GIVEN REQUEST
Please reproduce all of the data below word for word.

═══ TASK INPUTS ═══

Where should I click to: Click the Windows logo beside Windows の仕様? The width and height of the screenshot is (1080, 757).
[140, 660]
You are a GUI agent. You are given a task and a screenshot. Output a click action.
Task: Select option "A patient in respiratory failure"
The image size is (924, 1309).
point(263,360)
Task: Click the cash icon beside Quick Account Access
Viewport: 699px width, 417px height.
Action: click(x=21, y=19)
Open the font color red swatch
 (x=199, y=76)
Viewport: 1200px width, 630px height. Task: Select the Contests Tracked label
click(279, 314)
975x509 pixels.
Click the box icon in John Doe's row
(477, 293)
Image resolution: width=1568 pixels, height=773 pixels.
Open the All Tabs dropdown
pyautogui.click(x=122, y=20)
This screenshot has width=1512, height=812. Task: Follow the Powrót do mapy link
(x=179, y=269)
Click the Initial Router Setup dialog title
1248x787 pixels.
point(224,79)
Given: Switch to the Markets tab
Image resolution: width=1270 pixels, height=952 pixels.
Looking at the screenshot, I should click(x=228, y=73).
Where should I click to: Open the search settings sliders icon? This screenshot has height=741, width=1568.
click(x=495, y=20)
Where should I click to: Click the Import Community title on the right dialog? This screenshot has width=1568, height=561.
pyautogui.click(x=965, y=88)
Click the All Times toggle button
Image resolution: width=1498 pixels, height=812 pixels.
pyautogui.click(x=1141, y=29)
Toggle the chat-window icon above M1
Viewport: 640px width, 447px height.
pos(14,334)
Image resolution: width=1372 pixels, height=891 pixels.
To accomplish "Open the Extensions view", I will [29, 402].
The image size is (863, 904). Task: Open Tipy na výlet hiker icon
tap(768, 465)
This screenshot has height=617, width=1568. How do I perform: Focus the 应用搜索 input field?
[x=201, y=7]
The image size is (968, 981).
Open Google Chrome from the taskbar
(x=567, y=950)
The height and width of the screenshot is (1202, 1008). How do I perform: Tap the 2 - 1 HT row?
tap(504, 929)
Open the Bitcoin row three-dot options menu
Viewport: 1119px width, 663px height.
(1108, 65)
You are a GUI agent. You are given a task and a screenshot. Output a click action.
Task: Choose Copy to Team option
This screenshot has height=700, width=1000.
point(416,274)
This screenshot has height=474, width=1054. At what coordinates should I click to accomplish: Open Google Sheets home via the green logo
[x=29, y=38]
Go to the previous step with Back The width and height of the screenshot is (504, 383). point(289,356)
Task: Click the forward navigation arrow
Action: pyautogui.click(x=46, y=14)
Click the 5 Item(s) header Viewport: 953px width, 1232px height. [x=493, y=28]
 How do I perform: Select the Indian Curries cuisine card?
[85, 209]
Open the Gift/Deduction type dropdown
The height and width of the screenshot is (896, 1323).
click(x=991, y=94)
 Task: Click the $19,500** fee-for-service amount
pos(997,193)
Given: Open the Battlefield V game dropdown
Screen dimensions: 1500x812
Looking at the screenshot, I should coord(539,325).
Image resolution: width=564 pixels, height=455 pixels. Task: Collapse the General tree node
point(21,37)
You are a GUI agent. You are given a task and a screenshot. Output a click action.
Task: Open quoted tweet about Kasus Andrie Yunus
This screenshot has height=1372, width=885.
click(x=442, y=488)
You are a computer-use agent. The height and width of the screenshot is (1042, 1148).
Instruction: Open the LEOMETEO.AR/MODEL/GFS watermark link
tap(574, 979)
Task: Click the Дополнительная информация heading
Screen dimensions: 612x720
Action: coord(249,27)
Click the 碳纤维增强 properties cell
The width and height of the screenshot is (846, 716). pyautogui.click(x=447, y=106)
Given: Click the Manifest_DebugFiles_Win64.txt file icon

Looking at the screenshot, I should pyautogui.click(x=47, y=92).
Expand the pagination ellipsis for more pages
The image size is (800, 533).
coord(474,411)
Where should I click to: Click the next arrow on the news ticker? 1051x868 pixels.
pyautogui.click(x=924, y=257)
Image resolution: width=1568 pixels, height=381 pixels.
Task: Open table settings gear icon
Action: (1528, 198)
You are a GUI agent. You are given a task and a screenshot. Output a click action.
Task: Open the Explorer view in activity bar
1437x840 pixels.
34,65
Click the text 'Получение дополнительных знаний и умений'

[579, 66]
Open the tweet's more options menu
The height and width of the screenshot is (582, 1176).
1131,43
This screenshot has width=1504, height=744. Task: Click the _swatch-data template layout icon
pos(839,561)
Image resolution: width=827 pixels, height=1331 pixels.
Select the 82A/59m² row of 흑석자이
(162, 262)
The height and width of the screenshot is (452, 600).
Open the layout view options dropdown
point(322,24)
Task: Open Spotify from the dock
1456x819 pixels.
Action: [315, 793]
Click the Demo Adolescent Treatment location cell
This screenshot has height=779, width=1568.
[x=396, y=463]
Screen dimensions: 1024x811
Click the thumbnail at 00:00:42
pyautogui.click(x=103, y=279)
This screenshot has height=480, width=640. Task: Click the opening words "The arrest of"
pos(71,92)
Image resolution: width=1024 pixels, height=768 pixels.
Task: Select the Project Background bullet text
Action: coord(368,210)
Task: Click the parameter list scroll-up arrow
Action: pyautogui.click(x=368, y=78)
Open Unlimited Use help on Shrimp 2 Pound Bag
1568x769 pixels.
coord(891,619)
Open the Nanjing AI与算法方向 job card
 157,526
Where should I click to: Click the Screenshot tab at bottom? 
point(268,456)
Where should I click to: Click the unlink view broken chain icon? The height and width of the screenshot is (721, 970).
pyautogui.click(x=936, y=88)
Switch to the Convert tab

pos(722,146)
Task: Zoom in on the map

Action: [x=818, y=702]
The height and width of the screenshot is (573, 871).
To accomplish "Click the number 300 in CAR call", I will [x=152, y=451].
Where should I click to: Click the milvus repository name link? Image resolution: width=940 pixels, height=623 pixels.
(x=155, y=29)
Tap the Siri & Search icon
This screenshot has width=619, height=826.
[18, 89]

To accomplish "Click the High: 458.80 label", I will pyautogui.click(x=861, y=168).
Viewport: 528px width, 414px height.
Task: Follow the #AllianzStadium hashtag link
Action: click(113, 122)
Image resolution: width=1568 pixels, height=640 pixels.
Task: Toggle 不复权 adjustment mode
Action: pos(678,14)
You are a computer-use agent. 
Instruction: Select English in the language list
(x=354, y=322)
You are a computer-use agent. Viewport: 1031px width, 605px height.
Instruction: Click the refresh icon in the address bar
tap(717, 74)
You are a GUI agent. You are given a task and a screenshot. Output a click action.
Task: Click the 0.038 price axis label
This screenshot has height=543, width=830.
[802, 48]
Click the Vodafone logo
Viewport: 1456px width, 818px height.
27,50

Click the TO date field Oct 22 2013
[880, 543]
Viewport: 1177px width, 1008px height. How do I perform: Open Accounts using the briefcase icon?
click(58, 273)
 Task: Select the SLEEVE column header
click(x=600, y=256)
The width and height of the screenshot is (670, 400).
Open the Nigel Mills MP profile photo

═══

TASK OUTPUT
Where should I click to: Click the Windows logo beside Windows の仕様? The width and height of the screenshot is (1080, 757).
[140, 660]
You are a GUI agent. You are given a task and a screenshot. Output a click action.
Task: Select option "A patient in respiratory failure"
The image size is (924, 1309).
point(263,360)
Task: Click the cash icon beside Quick Account Access
Viewport: 699px width, 417px height.
Action: click(x=21, y=19)
Open the font color red swatch
 (x=199, y=76)
Viewport: 1200px width, 630px height. Task: Select the Contests Tracked label
click(279, 314)
975x509 pixels.
Click the box icon in John Doe's row
(477, 293)
Image resolution: width=1568 pixels, height=773 pixels.
Open the All Tabs dropdown
pyautogui.click(x=122, y=20)
This screenshot has width=1512, height=812. Task: Follow the Powrót do mapy link
(x=179, y=269)
Click the Initial Router Setup dialog title
1248x787 pixels.
point(224,79)
Given: Switch to the Markets tab
Image resolution: width=1270 pixels, height=952 pixels.
Looking at the screenshot, I should click(x=228, y=73).
Where should I click to: Open the search settings sliders icon? This screenshot has height=741, width=1568.
click(x=495, y=20)
Where should I click to: Click the Import Community title on the right dialog? This screenshot has width=1568, height=561.
pyautogui.click(x=965, y=88)
Click the All Times toggle button
Image resolution: width=1498 pixels, height=812 pixels.
pyautogui.click(x=1141, y=29)
Toggle the chat-window icon above M1
Viewport: 640px width, 447px height.
pos(14,334)
Image resolution: width=1372 pixels, height=891 pixels.
To accomplish "Open the Extensions view", I will [29, 402].
The image size is (863, 904). Task: Open Tipy na výlet hiker icon
tap(768, 465)
This screenshot has height=617, width=1568. How do I perform: Focus the 应用搜索 input field?
[x=201, y=7]
The image size is (968, 981).
Open Google Chrome from the taskbar
(x=567, y=950)
The height and width of the screenshot is (1202, 1008). How do I perform: Tap the 2 - 1 HT row?
tap(504, 929)
Open the Bitcoin row three-dot options menu
Viewport: 1119px width, 663px height.
(1108, 65)
You are a GUI agent. You are given a task and a screenshot. Output a click action.
Task: Choose Copy to Team option
This screenshot has height=700, width=1000.
point(416,274)
This screenshot has height=474, width=1054. At what coordinates should I click to accomplish: Open Google Sheets home via the green logo
[x=29, y=38]
Go to the previous step with Back The width and height of the screenshot is (504, 383). point(289,356)
Task: Click the forward navigation arrow
Action: pyautogui.click(x=46, y=14)
Click the 5 Item(s) header Viewport: 953px width, 1232px height. [x=493, y=28]
 How do I perform: Select the Indian Curries cuisine card?
[85, 209]
Open the Gift/Deduction type dropdown
The height and width of the screenshot is (896, 1323).
click(x=991, y=94)
 Task: Click the $19,500** fee-for-service amount
pos(997,193)
Given: Open the Battlefield V game dropdown
Screen dimensions: 1500x812
Looking at the screenshot, I should coord(539,325).
Image resolution: width=564 pixels, height=455 pixels. Task: Collapse the General tree node
point(21,37)
You are a GUI agent. You are given a task and a screenshot. Output a click action.
Task: Open quoted tweet about Kasus Andrie Yunus
This screenshot has height=1372, width=885.
click(x=442, y=488)
You are a computer-use agent. The height and width of the screenshot is (1042, 1148).
Instruction: Open the LEOMETEO.AR/MODEL/GFS watermark link
tap(574, 979)
Task: Click the Дополнительная информация heading
Screen dimensions: 612x720
Action: coord(249,27)
Click the 碳纤维增强 properties cell
The width and height of the screenshot is (846, 716). pyautogui.click(x=447, y=106)
Given: Click the Manifest_DebugFiles_Win64.txt file icon

Looking at the screenshot, I should pyautogui.click(x=47, y=92).
Expand the pagination ellipsis for more pages
The image size is (800, 533).
coord(474,411)
Where should I click to: Click the next arrow on the news ticker? 1051x868 pixels.
pyautogui.click(x=924, y=257)
Image resolution: width=1568 pixels, height=381 pixels.
Task: Open table settings gear icon
Action: (1528, 198)
You are a GUI agent. You are given a task and a screenshot. Output a click action.
Task: Open the Explorer view in activity bar
1437x840 pixels.
34,65
Click the text 'Получение дополнительных знаний и умений'

[579, 66]
Open the tweet's more options menu
The height and width of the screenshot is (582, 1176).
1131,43
This screenshot has width=1504, height=744. Task: Click the _swatch-data template layout icon
pos(839,561)
Image resolution: width=827 pixels, height=1331 pixels.
Select the 82A/59m² row of 흑석자이
(162, 262)
The height and width of the screenshot is (452, 600).
Open the layout view options dropdown
point(322,24)
Task: Open Spotify from the dock
1456x819 pixels.
Action: [315, 793]
Click the Demo Adolescent Treatment location cell
This screenshot has height=779, width=1568.
[x=396, y=463]
Screen dimensions: 1024x811
Click the thumbnail at 00:00:42
pyautogui.click(x=103, y=279)
This screenshot has height=480, width=640. Task: Click the opening words "The arrest of"
pos(71,92)
Image resolution: width=1024 pixels, height=768 pixels.
Task: Select the Project Background bullet text
Action: coord(368,210)
Task: Click the parameter list scroll-up arrow
Action: pyautogui.click(x=368, y=78)
Open Unlimited Use help on Shrimp 2 Pound Bag
1568x769 pixels.
coord(891,619)
Open the Nanjing AI与算法方向 job card
 157,526
Where should I click to: Click the Screenshot tab at bottom? 
point(268,456)
Where should I click to: Click the unlink view broken chain icon? The height and width of the screenshot is (721, 970).
pyautogui.click(x=936, y=88)
Switch to the Convert tab

pos(722,146)
Task: Zoom in on the map

Action: [x=818, y=702]
The height and width of the screenshot is (573, 871).
To accomplish "Click the number 300 in CAR call", I will [x=152, y=451].
Where should I click to: Click the milvus repository name link? Image resolution: width=940 pixels, height=623 pixels.
(x=155, y=29)
Tap the Siri & Search icon
This screenshot has width=619, height=826.
[18, 89]

To accomplish "Click the High: 458.80 label", I will pyautogui.click(x=861, y=168).
Viewport: 528px width, 414px height.
Task: Follow the #AllianzStadium hashtag link
Action: click(113, 122)
Image resolution: width=1568 pixels, height=640 pixels.
Task: Toggle 不复权 adjustment mode
Action: pos(678,14)
You are a computer-use agent. 
Instruction: Select English in the language list
(x=354, y=322)
You are a computer-use agent. Viewport: 1031px width, 605px height.
Instruction: Click the refresh icon in the address bar
tap(717, 74)
You are a GUI agent. You are given a task and a screenshot. Output a click action.
Task: Click the 0.038 price axis label
This screenshot has height=543, width=830.
[802, 48]
Click the Vodafone logo
Viewport: 1456px width, 818px height.
27,50

Click the TO date field Oct 22 2013
[880, 543]
Viewport: 1177px width, 1008px height. How do I perform: Open Accounts using the briefcase icon?
click(58, 273)
 Task: Select the SLEEVE column header
click(x=600, y=256)
The width and height of the screenshot is (670, 400).
Open the Nigel Mills MP profile photo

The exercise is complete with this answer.